• _WORK REQUIRED_
Print exactly the lines from the one containing "Given: Click the red SayBB legend swatch" through the last line of the entries below; the pictures stay out of the copy.

*** Opening of SUPPLIED ENTRIES ***

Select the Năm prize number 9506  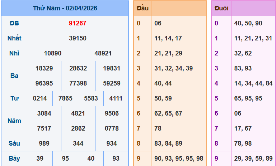[x=112, y=113]

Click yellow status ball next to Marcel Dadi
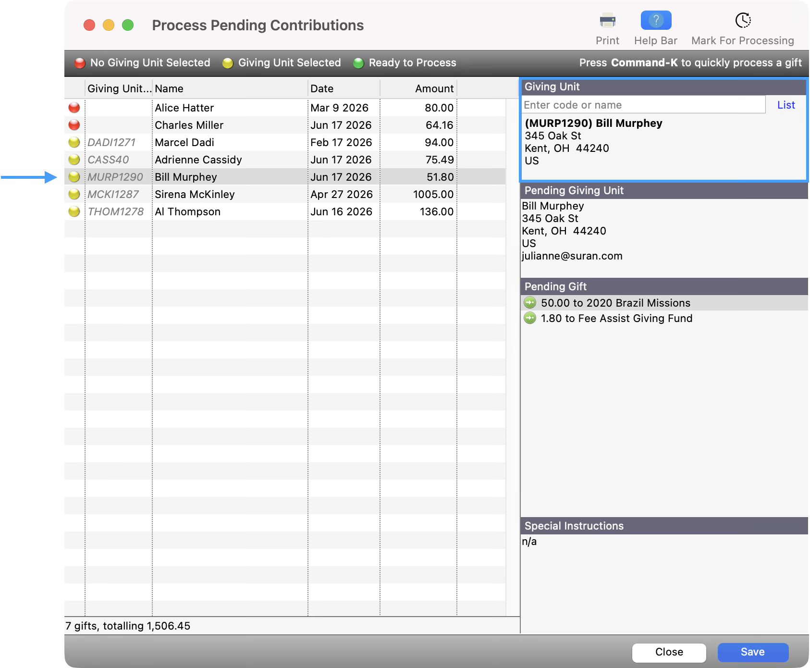(x=74, y=142)

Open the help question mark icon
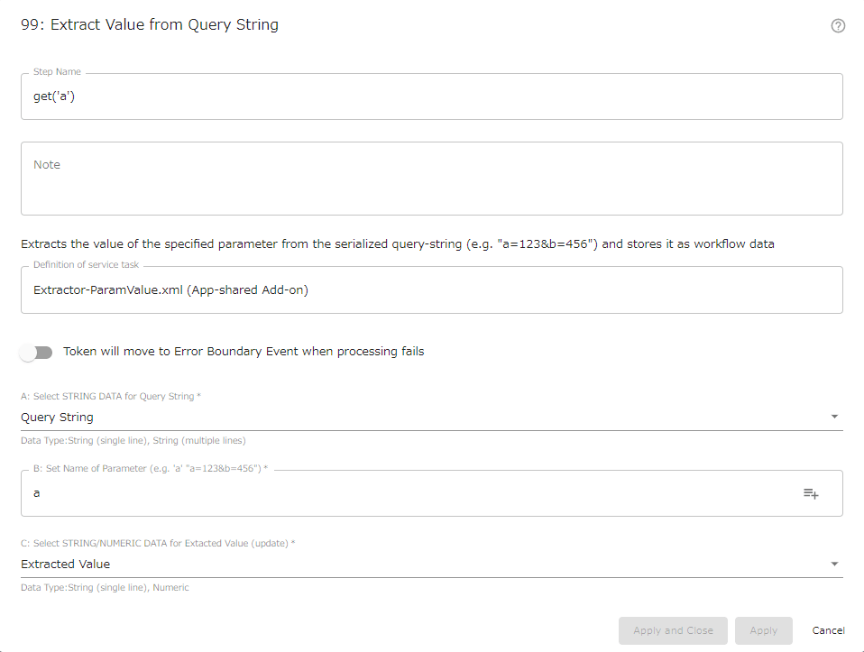click(838, 26)
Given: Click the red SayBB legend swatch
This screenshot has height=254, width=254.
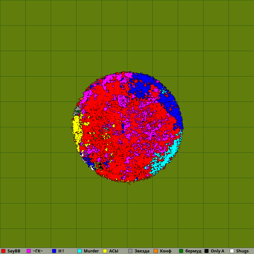Looking at the screenshot, I should coord(3,251).
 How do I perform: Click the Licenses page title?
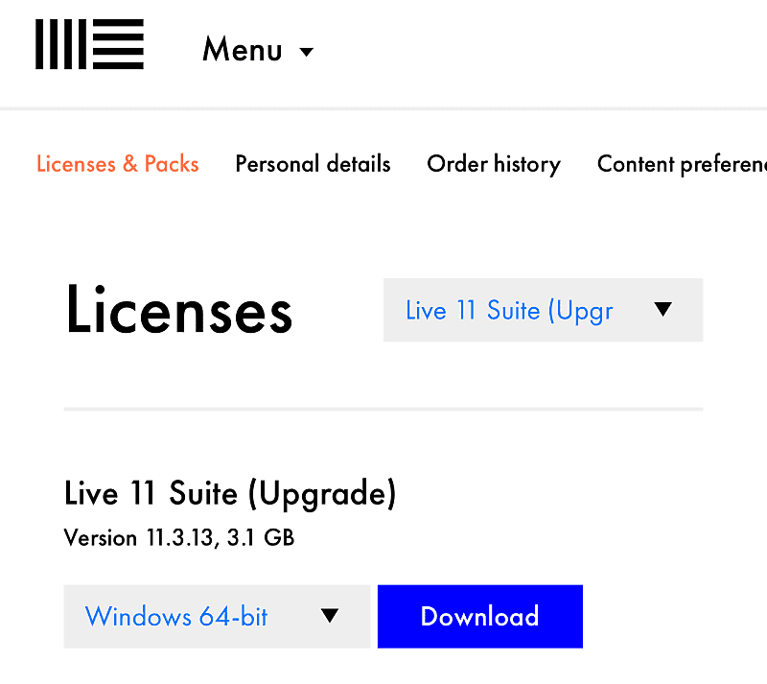click(x=178, y=310)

*** Close of SUPPLIED ENTRIES ***

• _RESPONSE BELOW_
Given: Click the red SayBB legend swatch
This screenshot has height=254, width=254.
Looking at the screenshot, I should coord(3,251).
 How do I perform: Click the Licenses page title?
click(x=178, y=310)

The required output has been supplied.